Эти вечера всегда были прекрасны и занимательны. Мы пели, Лотта играла на фортепиано, а Фриц на скрипке, мама рассказывала истории из нашего детства, Полли подражал флейте в своей клетке и отказывался спать. Отец отдыхал у окна или клеил книжку с картинками для маленьких племянников.
И все же я не испытал досады, когда в один из вечеров к нам снова на полчаса заглянула Хелена Курц. Я не переставал удивляться, насколько красивой и совершенной она стала. Когда она пришла, фортепианные свечи еще горели, и она присоединилась к песне на два голоса. Но я пел едва слышно, чтобы не пропустить ни одного тона ее глубокого голоса. Я стоял позади нее, наблюдая, как свет от свечи, проникая сквозь ее каштановые волосы, придает им золотой отблеск, как слегка шевелятся при пении ее плечи, и думал, насколько приятно было бы прикоснуться к ее волосам рукой.
Во мне жило ни на чем не основанное чувство, что мы с ней издавна связаны благодаря некоторым воспоминаниям, потому что я был влюблен в нее уже с четырнадцати лет; ее равнодушное дружелюбие несколько разочаровывало меня. Я не думал о том, что те наши давние отношения есть лишь плод моего воображения и она о них абсолютно ничего не знает.
Когда она собралась уходить, я взял шляпу и проводил ее до дверей.
— Спокойной ночи, — сказала она.
Но я не взял ее руки, сказав при этом:
— Я хочу проводить вас домой.
Она засмеялась.
— О, в этом нет нужды, благодарю.

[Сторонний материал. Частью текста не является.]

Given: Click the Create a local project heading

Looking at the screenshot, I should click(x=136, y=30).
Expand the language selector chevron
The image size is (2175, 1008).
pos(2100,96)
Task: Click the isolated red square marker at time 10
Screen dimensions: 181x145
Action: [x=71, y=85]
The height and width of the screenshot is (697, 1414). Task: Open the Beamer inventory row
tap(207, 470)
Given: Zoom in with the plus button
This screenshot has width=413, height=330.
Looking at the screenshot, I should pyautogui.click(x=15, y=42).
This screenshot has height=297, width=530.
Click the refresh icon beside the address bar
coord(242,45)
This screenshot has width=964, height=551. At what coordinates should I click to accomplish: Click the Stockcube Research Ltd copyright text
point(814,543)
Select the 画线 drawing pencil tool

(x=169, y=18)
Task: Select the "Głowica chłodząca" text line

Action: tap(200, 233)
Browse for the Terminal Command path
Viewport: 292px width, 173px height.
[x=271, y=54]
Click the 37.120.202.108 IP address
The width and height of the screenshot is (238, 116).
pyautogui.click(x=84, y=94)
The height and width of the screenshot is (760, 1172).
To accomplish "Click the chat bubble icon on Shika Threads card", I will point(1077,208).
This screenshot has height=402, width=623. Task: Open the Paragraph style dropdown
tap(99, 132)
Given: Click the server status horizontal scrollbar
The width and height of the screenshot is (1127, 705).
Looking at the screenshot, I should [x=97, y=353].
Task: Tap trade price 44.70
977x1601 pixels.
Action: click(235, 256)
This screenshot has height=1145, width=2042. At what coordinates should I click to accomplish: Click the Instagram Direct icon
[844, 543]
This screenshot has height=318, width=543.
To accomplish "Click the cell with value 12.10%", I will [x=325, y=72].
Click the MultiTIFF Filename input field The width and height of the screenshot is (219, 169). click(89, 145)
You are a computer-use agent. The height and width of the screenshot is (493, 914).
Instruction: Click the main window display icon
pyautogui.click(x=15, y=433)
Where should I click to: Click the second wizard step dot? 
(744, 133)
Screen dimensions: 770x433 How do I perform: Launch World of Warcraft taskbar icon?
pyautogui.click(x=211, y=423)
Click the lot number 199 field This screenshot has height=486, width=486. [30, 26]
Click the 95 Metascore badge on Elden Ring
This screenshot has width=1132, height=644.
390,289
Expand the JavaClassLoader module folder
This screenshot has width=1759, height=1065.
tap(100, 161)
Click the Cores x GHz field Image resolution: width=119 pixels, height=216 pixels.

Здесь это вовсе не в моде.
— Неужели? — сказал я и дал ей пройти мимо меня. Но тут сестра ваяла свою соломенную шляпу с голубыми лентами и крикнула:
— Я тоже пойду с вами.
Мы втроем спустились по лестнице, я ревностно распахнул тяжелую дверь, мы вышли в мягкие сумерки и медленно двинулись по городу, через мост, и рыночную площадь, и высокий пригород, где жили родители Хелены. Обе девушки ворковали между собой, как жаворонки, я слушал их и радовался, что нахожусь вместе с ними и тоже вроде бы причастен к разговору. Иногда я замедлял шаг, делал вид, что рассматриваю что-то, и тогда я отставал от них и мог наблюдать за ней, видел, как свободно она держит свою голову и как уверенно ставит на землю свои стройные ноги.
Перед своим домом она протянула мне руку и ушла, я успел еще заметить отблеск ее шляпы в мрачном подъезде, пока захлопывалась дверь.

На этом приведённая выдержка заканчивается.